Although we do not decide the question, it is at least arguable that a military board for correction of records established under 10 U.S.C.A. § 1552 does not have jurisdiction to grant relief in an appropriate case; the differing interpretations of the Army and Navy are witness to the fact. The legislative history of § 1552, as well as the provisions of the statute, indicate that the basic purpose of the statute was to relieve Congress from consideration of private bills to correct injustices, usually of the type involving an appropriation of money — subjects far different from the adjudication of a claim of conscientious objection.2 It has been held that § 1552 was not intended to affect judicial jurisdiction. Nelson v. Miller, 373 F.2d 474, 479 (3 Cir. 1967); Ogden v. Zuckert, 111 U.S.App.D.C. 398, 298 F.2d 312, 314 (1961).

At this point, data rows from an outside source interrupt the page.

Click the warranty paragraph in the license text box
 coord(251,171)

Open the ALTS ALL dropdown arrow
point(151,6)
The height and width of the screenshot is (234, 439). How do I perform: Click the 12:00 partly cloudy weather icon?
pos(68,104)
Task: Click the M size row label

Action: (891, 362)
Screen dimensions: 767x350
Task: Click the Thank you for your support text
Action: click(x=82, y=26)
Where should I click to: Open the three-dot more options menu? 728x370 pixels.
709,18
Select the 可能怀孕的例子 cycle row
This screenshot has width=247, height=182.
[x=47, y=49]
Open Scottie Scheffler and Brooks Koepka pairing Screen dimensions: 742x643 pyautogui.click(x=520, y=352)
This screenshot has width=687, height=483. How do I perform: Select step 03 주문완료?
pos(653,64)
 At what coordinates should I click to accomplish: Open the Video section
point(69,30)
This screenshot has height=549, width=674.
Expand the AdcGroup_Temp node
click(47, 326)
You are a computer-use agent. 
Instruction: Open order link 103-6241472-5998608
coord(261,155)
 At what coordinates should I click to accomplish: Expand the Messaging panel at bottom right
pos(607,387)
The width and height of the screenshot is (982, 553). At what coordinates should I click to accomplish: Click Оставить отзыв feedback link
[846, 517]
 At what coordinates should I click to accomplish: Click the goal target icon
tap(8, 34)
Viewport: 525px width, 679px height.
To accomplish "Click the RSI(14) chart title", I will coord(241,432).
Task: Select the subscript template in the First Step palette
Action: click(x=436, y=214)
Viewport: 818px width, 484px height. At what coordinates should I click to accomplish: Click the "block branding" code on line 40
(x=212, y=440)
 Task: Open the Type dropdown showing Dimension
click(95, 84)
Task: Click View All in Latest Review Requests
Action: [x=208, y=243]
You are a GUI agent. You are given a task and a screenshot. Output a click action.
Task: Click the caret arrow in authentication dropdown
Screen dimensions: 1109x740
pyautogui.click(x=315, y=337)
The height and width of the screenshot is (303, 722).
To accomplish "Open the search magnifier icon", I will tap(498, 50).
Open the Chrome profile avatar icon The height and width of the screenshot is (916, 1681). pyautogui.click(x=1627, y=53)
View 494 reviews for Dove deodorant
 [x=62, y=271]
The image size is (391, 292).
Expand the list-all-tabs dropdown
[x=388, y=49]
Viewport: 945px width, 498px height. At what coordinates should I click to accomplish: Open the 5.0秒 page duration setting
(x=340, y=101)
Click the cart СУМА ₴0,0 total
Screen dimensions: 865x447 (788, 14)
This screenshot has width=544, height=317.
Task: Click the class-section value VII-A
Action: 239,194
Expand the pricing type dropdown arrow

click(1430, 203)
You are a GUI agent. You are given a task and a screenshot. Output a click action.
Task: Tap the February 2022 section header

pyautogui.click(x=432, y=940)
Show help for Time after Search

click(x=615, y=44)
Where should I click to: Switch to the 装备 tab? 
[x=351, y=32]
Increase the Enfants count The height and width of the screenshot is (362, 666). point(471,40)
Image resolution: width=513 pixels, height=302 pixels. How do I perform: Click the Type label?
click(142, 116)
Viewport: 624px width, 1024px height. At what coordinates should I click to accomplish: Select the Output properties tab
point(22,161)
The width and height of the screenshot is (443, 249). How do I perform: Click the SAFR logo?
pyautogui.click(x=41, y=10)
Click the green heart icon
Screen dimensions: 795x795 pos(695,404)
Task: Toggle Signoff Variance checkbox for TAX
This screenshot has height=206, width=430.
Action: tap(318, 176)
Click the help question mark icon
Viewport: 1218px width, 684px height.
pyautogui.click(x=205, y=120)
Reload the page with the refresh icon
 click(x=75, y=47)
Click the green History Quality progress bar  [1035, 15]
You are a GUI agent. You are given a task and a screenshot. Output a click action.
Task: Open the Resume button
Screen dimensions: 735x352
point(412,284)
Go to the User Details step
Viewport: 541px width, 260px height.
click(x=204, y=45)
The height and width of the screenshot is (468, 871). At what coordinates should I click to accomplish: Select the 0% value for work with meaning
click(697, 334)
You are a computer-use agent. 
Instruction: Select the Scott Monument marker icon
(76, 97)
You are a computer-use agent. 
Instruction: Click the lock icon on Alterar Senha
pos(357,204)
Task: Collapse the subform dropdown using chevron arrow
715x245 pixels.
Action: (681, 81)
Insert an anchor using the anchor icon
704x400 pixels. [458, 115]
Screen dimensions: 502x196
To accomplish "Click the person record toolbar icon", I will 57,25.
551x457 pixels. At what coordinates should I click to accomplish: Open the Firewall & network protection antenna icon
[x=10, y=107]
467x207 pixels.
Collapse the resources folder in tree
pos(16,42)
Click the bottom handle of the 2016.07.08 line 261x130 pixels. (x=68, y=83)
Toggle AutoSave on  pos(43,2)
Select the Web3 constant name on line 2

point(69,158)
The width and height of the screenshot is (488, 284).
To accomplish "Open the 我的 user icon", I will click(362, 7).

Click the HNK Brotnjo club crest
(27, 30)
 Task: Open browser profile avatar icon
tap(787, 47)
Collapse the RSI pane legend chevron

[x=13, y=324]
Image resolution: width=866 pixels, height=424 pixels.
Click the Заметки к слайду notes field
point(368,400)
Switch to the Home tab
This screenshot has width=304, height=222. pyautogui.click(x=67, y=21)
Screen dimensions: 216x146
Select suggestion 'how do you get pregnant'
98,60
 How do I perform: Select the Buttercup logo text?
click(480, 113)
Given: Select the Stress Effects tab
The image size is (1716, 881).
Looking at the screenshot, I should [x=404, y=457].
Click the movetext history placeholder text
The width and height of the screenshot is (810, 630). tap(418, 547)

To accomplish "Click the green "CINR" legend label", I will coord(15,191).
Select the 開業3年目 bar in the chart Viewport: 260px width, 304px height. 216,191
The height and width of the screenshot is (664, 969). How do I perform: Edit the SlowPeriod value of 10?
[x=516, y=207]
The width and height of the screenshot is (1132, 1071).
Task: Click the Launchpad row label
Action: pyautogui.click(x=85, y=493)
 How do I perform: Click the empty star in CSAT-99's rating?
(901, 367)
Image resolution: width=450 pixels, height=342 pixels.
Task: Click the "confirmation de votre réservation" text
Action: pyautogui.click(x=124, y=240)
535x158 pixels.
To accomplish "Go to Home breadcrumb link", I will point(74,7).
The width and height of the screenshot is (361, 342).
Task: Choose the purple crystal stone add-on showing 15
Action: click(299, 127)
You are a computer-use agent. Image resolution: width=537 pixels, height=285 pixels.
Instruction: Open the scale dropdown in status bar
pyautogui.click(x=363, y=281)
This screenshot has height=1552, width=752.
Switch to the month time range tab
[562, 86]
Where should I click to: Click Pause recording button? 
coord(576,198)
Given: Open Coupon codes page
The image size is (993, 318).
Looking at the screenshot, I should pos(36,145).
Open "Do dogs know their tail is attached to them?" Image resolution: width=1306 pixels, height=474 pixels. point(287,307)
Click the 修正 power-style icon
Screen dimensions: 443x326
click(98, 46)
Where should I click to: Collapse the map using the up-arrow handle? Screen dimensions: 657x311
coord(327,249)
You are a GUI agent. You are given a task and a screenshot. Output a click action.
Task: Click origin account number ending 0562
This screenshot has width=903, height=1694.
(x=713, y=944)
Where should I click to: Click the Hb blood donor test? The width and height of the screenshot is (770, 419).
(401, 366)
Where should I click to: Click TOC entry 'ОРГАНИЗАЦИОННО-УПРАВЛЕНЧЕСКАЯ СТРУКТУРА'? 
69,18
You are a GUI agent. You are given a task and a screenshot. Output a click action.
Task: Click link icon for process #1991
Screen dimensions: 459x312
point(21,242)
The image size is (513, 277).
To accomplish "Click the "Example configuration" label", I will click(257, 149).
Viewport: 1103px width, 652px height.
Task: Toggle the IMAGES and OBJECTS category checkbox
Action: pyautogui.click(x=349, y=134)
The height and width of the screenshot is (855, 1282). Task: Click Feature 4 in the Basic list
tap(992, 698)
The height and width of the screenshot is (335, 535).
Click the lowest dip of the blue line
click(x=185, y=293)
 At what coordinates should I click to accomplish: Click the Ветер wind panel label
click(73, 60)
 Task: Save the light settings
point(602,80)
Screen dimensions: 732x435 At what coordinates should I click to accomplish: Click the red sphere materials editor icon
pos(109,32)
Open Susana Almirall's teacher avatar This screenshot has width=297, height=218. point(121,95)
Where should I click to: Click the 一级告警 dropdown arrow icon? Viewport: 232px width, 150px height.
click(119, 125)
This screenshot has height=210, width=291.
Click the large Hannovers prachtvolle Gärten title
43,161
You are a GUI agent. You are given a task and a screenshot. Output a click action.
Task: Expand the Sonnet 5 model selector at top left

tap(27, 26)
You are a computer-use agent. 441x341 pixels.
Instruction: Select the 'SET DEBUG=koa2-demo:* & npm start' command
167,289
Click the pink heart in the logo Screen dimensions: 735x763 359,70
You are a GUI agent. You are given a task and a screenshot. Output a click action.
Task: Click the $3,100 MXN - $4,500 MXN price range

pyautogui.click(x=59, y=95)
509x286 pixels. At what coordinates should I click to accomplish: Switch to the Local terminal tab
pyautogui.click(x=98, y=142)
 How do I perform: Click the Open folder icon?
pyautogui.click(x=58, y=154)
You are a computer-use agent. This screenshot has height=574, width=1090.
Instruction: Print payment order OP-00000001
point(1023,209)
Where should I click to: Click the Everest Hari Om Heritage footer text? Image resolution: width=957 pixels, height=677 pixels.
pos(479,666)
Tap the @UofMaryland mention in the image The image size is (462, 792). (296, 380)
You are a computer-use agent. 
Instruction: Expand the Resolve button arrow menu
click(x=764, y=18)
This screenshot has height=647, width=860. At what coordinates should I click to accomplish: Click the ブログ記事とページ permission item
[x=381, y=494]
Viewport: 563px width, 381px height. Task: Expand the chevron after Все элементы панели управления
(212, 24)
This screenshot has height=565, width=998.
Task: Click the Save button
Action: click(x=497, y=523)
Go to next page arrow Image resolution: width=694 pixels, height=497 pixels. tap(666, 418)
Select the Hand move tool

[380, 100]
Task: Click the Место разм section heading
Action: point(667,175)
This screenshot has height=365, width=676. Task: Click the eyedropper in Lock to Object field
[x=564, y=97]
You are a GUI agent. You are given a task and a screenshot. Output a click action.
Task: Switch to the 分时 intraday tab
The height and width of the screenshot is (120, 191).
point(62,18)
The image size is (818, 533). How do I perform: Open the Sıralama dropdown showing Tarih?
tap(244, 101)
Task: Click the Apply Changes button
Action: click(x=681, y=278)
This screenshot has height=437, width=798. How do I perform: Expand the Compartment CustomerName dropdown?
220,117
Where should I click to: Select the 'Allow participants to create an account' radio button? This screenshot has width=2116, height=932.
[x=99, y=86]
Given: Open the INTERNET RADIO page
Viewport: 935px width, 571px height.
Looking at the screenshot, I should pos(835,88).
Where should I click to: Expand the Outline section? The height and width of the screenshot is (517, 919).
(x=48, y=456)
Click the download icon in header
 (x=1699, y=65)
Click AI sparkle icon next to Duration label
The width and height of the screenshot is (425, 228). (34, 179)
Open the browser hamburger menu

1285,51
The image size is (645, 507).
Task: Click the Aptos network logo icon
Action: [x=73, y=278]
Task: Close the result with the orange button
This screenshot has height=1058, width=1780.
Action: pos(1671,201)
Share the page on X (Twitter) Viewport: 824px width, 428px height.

Even if the legislative intent is determined not to foreclose exercise of this type of jurisdiction under the broad mandate to "correct an error or remove an injustice," the Board for Correction is not presumed to have any particular expertise in conscientious objection matters, nor would its decision involve the exercise of discretion. While the Army Board for Correction of Military Records, established under 32 C.F.R. § 581.3, promulgated pursuant to the statute, may grant a hearing, in which event the applicant has the right to produce witnesses if he can arrange for their appearance at the time and place set for the hearing, the Board is composed of civilian officers or employees of the Department of the Army. By contrast, the procedure established by D.O.D. No. 1300.6 and A.R. 635-20 provides for an appearance before a person "knowledgeable in policies and procedures relating to conscientious objector matters." Thus, the only expertise which is brought into consideration of...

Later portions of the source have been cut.